■ WHAT IS NEEDED: In full and without change, repeat the records shown below.

■ Records from a dataset:
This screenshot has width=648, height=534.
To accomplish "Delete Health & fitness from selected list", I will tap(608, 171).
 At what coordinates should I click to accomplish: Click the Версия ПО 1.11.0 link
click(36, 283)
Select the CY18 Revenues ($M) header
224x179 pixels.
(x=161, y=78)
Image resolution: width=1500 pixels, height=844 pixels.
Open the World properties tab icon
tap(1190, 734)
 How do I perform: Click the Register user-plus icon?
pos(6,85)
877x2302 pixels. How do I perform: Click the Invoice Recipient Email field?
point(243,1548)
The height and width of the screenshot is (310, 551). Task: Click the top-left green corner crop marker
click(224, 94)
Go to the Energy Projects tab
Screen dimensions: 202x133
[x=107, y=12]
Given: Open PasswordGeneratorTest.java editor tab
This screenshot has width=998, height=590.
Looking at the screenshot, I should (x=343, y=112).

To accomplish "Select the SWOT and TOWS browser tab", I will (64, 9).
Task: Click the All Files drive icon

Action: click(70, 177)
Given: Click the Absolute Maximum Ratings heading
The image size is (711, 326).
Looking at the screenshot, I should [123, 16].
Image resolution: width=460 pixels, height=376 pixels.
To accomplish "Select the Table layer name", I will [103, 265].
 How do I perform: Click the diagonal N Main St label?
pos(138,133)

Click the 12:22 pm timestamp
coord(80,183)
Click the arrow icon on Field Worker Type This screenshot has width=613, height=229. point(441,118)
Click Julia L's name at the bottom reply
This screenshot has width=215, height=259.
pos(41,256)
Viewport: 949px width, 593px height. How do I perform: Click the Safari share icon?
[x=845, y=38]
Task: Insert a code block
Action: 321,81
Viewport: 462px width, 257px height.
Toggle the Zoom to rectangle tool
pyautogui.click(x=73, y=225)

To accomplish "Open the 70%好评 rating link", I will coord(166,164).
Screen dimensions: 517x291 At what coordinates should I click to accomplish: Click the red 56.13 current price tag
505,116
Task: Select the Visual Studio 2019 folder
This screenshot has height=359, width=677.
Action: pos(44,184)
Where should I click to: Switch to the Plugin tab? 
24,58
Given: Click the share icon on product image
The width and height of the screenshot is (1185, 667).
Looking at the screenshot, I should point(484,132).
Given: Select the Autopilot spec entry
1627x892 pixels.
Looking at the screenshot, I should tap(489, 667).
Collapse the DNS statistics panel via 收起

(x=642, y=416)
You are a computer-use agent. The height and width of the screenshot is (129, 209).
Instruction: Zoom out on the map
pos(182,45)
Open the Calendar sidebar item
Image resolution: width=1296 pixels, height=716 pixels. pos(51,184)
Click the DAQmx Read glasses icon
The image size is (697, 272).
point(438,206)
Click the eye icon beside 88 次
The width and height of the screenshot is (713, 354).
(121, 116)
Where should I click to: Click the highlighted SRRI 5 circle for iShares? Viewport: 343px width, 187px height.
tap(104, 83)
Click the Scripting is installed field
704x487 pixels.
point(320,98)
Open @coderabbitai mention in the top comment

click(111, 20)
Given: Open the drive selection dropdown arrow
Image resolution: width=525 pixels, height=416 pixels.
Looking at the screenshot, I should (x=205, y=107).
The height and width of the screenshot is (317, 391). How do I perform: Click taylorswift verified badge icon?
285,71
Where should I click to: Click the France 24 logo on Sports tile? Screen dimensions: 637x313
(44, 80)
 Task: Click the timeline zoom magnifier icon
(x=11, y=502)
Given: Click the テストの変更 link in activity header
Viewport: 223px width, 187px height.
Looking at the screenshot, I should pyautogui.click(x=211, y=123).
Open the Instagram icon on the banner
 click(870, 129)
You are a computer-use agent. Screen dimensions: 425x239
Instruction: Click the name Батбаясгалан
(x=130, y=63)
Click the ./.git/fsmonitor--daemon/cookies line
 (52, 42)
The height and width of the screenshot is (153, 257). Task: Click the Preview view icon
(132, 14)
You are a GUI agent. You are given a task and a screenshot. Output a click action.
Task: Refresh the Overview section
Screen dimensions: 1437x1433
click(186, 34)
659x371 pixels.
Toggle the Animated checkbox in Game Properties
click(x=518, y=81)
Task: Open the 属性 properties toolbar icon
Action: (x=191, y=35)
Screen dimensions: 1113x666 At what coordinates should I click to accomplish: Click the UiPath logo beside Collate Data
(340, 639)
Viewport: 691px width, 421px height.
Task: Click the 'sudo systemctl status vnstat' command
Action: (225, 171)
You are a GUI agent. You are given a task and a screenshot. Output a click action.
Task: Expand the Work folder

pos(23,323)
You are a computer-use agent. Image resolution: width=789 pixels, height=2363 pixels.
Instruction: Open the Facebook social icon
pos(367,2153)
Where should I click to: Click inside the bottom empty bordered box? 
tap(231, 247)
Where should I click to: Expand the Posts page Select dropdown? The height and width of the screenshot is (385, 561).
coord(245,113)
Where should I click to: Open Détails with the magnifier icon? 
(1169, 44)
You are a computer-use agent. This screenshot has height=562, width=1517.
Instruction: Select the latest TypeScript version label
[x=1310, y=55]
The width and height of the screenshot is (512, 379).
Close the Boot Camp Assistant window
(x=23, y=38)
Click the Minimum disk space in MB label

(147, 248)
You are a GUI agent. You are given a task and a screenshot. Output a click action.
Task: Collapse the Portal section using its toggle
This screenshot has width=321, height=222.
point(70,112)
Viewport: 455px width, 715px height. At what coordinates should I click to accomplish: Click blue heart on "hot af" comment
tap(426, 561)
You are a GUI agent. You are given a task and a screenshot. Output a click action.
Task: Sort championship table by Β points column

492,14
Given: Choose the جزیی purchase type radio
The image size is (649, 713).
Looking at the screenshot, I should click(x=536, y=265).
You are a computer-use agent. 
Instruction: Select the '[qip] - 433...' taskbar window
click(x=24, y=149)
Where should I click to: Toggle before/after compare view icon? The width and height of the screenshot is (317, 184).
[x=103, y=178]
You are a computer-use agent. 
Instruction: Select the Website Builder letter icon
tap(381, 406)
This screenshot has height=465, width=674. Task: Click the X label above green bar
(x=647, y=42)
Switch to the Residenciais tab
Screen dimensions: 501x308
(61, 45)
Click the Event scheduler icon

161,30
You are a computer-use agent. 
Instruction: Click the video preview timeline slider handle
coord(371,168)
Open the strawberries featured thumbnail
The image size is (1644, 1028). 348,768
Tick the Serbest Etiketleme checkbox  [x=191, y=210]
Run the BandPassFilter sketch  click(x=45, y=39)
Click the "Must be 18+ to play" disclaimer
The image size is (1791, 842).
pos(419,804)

■ WRITTEN ANSWER:
This screenshot has width=648, height=534.
To accomplish "Delete Health & fitness from selected list", I will tap(608, 171).
 At what coordinates should I click to accomplish: Click the Версия ПО 1.11.0 link
click(36, 283)
Select the CY18 Revenues ($M) header
224x179 pixels.
(x=161, y=78)
Image resolution: width=1500 pixels, height=844 pixels.
Open the World properties tab icon
tap(1190, 734)
 How do I perform: Click the Register user-plus icon?
pos(6,85)
877x2302 pixels. How do I perform: Click the Invoice Recipient Email field?
point(243,1548)
The height and width of the screenshot is (310, 551). Task: Click the top-left green corner crop marker
click(224, 94)
Go to the Energy Projects tab
Screen dimensions: 202x133
[x=107, y=12]
Given: Open PasswordGeneratorTest.java editor tab
This screenshot has width=998, height=590.
Looking at the screenshot, I should (x=343, y=112).

To accomplish "Select the SWOT and TOWS browser tab", I will (64, 9).
Task: Click the All Files drive icon

Action: click(70, 177)
Given: Click the Absolute Maximum Ratings heading
The image size is (711, 326).
Looking at the screenshot, I should [123, 16].
Image resolution: width=460 pixels, height=376 pixels.
To accomplish "Select the Table layer name", I will [103, 265].
 How do I perform: Click the diagonal N Main St label?
pos(138,133)

Click the 12:22 pm timestamp
coord(80,183)
Click the arrow icon on Field Worker Type This screenshot has width=613, height=229. point(441,118)
Click Julia L's name at the bottom reply
This screenshot has width=215, height=259.
pos(41,256)
Viewport: 949px width, 593px height. How do I perform: Click the Safari share icon?
[x=845, y=38]
Task: Insert a code block
Action: 321,81
Viewport: 462px width, 257px height.
Toggle the Zoom to rectangle tool
pyautogui.click(x=73, y=225)

To accomplish "Open the 70%好评 rating link", I will coord(166,164).
Screen dimensions: 517x291 At what coordinates should I click to accomplish: Click the red 56.13 current price tag
505,116
Task: Select the Visual Studio 2019 folder
This screenshot has height=359, width=677.
Action: pos(44,184)
Where should I click to: Switch to the Plugin tab? 
24,58
Given: Click the share icon on product image
The width and height of the screenshot is (1185, 667).
Looking at the screenshot, I should point(484,132).
Given: Select the Autopilot spec entry
1627x892 pixels.
Looking at the screenshot, I should tap(489, 667).
Collapse the DNS statistics panel via 收起

(x=642, y=416)
You are a computer-use agent. The height and width of the screenshot is (129, 209).
Instruction: Zoom out on the map
pos(182,45)
Open the Calendar sidebar item
Image resolution: width=1296 pixels, height=716 pixels. pos(51,184)
Click the DAQmx Read glasses icon
The image size is (697, 272).
point(438,206)
Click the eye icon beside 88 次
The width and height of the screenshot is (713, 354).
(121, 116)
Where should I click to: Click the highlighted SRRI 5 circle for iShares? Viewport: 343px width, 187px height.
tap(104, 83)
Click the Scripting is installed field
704x487 pixels.
point(320,98)
Open @coderabbitai mention in the top comment

click(111, 20)
Given: Open the drive selection dropdown arrow
Image resolution: width=525 pixels, height=416 pixels.
Looking at the screenshot, I should (x=205, y=107).
The height and width of the screenshot is (317, 391). How do I perform: Click taylorswift verified badge icon?
285,71
Where should I click to: Click the France 24 logo on Sports tile? Screen dimensions: 637x313
(44, 80)
 Task: Click the timeline zoom magnifier icon
(x=11, y=502)
Given: Click the テストの変更 link in activity header
Viewport: 223px width, 187px height.
Looking at the screenshot, I should pyautogui.click(x=211, y=123).
Open the Instagram icon on the banner
 click(870, 129)
You are a computer-use agent. Screen dimensions: 425x239
Instruction: Click the name Батбаясгалан
(x=130, y=63)
Click the ./.git/fsmonitor--daemon/cookies line
 (52, 42)
The height and width of the screenshot is (153, 257). Task: Click the Preview view icon
(132, 14)
You are a GUI agent. You are given a task and a screenshot. Output a click action.
Task: Refresh the Overview section
Screen dimensions: 1437x1433
click(186, 34)
659x371 pixels.
Toggle the Animated checkbox in Game Properties
click(x=518, y=81)
Task: Open the 属性 properties toolbar icon
Action: (x=191, y=35)
Screen dimensions: 1113x666 At what coordinates should I click to accomplish: Click the UiPath logo beside Collate Data
(340, 639)
Viewport: 691px width, 421px height.
Task: Click the 'sudo systemctl status vnstat' command
Action: (225, 171)
You are a GUI agent. You are given a task and a screenshot. Output a click action.
Task: Expand the Work folder

pos(23,323)
You are a computer-use agent. Image resolution: width=789 pixels, height=2363 pixels.
Instruction: Open the Facebook social icon
pos(367,2153)
Where should I click to: Click inside the bottom empty bordered box? 
tap(231, 247)
Where should I click to: Expand the Posts page Select dropdown? The height and width of the screenshot is (385, 561).
coord(245,113)
Where should I click to: Open Détails with the magnifier icon? 
(1169, 44)
You are a computer-use agent. This screenshot has height=562, width=1517.
Instruction: Select the latest TypeScript version label
[x=1310, y=55]
The width and height of the screenshot is (512, 379).
Close the Boot Camp Assistant window
(x=23, y=38)
Click the Minimum disk space in MB label

(147, 248)
You are a GUI agent. You are given a task and a screenshot. Output a click action.
Task: Collapse the Portal section using its toggle
This screenshot has width=321, height=222.
point(70,112)
Viewport: 455px width, 715px height. At what coordinates should I click to accomplish: Click blue heart on "hot af" comment
tap(426, 561)
You are a GUI agent. You are given a task and a screenshot. Output a click action.
Task: Sort championship table by Β points column

492,14
Given: Choose the جزیی purchase type radio
The image size is (649, 713).
Looking at the screenshot, I should click(x=536, y=265).
You are a computer-use agent. 
Instruction: Select the '[qip] - 433...' taskbar window
click(x=24, y=149)
Where should I click to: Toggle before/after compare view icon? The width and height of the screenshot is (317, 184).
[x=103, y=178]
You are a computer-use agent. 
Instruction: Select the Website Builder letter icon
tap(381, 406)
This screenshot has height=465, width=674. Task: Click the X label above green bar
(x=647, y=42)
Switch to the Residenciais tab
Screen dimensions: 501x308
(61, 45)
Click the Event scheduler icon

161,30
You are a computer-use agent. 
Instruction: Click the video preview timeline slider handle
coord(371,168)
Open the strawberries featured thumbnail
The image size is (1644, 1028). 348,768
Tick the Serbest Etiketleme checkbox  [x=191, y=210]
Run the BandPassFilter sketch  click(x=45, y=39)
Click the "Must be 18+ to play" disclaimer
The image size is (1791, 842).
pos(419,804)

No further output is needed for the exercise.